## Rows of pointing data
★ ★ ★ ★ ★

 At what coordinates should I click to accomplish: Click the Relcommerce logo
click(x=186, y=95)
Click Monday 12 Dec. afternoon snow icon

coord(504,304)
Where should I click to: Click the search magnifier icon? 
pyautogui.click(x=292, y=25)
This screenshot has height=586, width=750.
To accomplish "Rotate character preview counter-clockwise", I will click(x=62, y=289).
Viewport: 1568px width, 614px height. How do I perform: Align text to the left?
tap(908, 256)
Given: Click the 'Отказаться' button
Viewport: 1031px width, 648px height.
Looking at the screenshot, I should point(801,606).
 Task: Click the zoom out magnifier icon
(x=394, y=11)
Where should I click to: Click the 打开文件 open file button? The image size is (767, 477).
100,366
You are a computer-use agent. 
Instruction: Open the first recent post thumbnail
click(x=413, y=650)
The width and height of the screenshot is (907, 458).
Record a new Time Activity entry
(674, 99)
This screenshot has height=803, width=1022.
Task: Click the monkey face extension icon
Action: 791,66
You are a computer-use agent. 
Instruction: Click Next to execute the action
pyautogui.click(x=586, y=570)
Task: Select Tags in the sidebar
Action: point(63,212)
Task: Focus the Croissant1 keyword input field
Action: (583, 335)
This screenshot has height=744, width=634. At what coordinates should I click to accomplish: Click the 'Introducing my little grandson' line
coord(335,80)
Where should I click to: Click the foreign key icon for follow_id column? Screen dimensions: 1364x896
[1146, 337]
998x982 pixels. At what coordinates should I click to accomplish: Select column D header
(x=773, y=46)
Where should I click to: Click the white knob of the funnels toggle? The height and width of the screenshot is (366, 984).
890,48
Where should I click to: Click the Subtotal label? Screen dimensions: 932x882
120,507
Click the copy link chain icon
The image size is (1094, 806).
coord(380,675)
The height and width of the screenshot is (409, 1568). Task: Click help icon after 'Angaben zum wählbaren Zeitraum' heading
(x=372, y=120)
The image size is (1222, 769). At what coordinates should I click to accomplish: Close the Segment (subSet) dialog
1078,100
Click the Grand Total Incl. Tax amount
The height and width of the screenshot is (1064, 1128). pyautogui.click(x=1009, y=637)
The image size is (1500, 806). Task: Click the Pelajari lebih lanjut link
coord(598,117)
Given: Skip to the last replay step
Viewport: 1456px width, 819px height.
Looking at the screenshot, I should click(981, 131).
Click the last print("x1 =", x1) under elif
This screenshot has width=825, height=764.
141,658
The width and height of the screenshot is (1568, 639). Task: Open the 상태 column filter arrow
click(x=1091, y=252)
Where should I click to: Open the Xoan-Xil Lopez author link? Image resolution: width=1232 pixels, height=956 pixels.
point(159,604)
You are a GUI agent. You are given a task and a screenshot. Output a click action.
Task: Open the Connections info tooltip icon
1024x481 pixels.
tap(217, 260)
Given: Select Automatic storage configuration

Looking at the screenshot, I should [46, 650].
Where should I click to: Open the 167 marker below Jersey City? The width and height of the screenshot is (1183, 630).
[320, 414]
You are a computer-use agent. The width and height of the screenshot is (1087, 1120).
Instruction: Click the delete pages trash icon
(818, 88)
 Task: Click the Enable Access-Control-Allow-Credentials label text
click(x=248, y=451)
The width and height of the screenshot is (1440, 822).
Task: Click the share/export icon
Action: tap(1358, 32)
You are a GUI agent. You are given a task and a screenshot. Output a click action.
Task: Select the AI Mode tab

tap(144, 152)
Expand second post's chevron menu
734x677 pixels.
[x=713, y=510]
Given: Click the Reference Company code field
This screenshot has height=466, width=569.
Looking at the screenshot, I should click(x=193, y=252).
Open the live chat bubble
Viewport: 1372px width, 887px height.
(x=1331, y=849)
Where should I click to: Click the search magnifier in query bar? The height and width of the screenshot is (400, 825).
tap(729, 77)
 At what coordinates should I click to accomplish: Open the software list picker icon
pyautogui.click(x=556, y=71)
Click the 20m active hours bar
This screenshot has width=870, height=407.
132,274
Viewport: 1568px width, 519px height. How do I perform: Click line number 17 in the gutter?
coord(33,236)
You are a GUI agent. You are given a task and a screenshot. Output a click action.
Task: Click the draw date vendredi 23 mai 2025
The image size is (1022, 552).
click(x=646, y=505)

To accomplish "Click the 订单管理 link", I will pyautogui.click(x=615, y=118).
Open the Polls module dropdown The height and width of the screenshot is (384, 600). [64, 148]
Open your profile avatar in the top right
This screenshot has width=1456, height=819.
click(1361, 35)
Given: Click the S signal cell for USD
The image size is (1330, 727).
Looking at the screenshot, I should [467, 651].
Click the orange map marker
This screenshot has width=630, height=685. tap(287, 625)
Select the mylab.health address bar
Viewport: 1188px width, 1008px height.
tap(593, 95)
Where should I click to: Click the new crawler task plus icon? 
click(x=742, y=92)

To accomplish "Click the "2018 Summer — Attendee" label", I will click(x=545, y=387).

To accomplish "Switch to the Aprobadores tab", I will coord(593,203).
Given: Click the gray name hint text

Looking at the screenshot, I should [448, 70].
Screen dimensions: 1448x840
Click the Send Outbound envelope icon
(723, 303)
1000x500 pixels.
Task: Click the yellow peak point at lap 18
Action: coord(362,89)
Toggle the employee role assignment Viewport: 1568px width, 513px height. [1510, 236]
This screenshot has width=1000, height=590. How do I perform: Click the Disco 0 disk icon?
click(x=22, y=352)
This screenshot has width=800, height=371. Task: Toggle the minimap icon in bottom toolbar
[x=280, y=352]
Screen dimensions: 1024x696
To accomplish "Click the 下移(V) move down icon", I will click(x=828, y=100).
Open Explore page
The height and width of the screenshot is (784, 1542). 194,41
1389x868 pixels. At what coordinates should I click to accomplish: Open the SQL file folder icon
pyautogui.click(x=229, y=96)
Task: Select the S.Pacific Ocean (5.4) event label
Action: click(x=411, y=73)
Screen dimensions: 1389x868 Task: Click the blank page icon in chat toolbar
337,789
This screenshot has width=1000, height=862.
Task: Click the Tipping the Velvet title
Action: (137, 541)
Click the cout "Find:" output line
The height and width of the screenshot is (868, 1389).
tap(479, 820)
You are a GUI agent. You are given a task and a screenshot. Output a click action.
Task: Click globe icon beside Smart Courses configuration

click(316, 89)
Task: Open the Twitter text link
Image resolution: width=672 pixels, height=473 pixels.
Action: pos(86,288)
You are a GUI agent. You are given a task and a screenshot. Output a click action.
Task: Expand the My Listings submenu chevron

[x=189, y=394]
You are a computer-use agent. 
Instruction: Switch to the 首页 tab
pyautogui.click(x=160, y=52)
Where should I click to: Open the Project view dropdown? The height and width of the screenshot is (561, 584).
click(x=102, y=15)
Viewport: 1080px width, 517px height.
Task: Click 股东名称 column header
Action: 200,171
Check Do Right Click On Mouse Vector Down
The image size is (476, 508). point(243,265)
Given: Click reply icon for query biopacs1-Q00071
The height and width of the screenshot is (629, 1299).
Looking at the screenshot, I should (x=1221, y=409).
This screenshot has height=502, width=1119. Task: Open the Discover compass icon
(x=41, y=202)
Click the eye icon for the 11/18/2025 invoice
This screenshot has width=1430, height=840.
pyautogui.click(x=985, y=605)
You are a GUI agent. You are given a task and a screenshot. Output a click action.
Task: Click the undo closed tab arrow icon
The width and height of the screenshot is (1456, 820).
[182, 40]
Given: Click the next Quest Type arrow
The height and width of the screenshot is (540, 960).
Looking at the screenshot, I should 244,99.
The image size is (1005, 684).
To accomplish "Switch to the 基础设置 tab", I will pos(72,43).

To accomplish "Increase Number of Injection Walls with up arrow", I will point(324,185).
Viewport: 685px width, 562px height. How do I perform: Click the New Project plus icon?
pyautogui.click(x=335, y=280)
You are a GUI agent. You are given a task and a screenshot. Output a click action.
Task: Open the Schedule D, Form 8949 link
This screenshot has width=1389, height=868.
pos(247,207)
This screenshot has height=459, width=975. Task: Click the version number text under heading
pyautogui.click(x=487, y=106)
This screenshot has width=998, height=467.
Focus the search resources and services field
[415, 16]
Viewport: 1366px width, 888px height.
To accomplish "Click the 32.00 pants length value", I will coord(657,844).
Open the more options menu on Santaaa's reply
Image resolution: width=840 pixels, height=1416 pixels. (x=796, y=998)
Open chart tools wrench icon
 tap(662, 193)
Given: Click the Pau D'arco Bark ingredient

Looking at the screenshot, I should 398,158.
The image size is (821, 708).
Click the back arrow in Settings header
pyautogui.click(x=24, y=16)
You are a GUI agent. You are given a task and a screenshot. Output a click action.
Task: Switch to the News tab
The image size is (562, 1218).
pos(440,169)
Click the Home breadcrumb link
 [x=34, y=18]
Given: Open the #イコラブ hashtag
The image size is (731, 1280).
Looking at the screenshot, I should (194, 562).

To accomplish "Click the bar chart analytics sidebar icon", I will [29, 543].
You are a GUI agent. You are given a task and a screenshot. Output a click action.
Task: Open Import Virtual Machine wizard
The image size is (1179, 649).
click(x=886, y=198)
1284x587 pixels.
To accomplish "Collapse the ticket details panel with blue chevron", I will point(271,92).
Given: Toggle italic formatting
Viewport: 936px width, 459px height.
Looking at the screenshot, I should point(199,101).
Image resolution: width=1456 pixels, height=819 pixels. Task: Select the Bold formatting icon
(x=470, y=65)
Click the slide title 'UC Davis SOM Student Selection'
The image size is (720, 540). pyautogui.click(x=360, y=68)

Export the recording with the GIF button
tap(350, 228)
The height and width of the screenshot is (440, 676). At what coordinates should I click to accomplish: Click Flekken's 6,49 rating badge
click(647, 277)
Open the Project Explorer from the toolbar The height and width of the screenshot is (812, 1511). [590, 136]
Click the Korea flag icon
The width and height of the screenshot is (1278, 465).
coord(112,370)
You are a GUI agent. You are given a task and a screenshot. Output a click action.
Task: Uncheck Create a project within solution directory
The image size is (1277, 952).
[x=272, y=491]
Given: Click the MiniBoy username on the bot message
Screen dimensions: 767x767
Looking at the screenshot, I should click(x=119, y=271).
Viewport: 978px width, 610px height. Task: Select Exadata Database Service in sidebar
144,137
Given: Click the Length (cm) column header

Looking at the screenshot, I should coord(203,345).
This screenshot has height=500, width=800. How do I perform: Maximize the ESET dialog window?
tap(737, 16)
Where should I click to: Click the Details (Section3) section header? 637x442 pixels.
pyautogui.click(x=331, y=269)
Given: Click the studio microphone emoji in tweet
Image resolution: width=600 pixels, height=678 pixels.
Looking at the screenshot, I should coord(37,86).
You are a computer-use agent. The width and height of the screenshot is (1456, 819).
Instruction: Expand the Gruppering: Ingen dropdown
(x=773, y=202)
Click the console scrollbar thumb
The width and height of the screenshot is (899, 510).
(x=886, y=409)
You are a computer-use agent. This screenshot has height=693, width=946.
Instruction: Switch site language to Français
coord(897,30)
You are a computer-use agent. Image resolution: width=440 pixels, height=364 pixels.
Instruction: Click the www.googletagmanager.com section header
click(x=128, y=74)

★ ★ ★ ★ ★

## Aim
Please edit the data from its first line through the line containing "will click(x=62, y=289).", replacing "magnifier" with "magnifying glass" and keeping everything else unchanged. Give only those lines.

## Output below
 At what coordinates should I click to accomplish: Click the Relcommerce logo
click(x=186, y=95)
Click Monday 12 Dec. afternoon snow icon

coord(504,304)
Where should I click to: Click the search magnifying glass icon? 
pyautogui.click(x=292, y=25)
This screenshot has height=586, width=750.
To accomplish "Rotate character preview counter-clockwise", I will click(x=62, y=289).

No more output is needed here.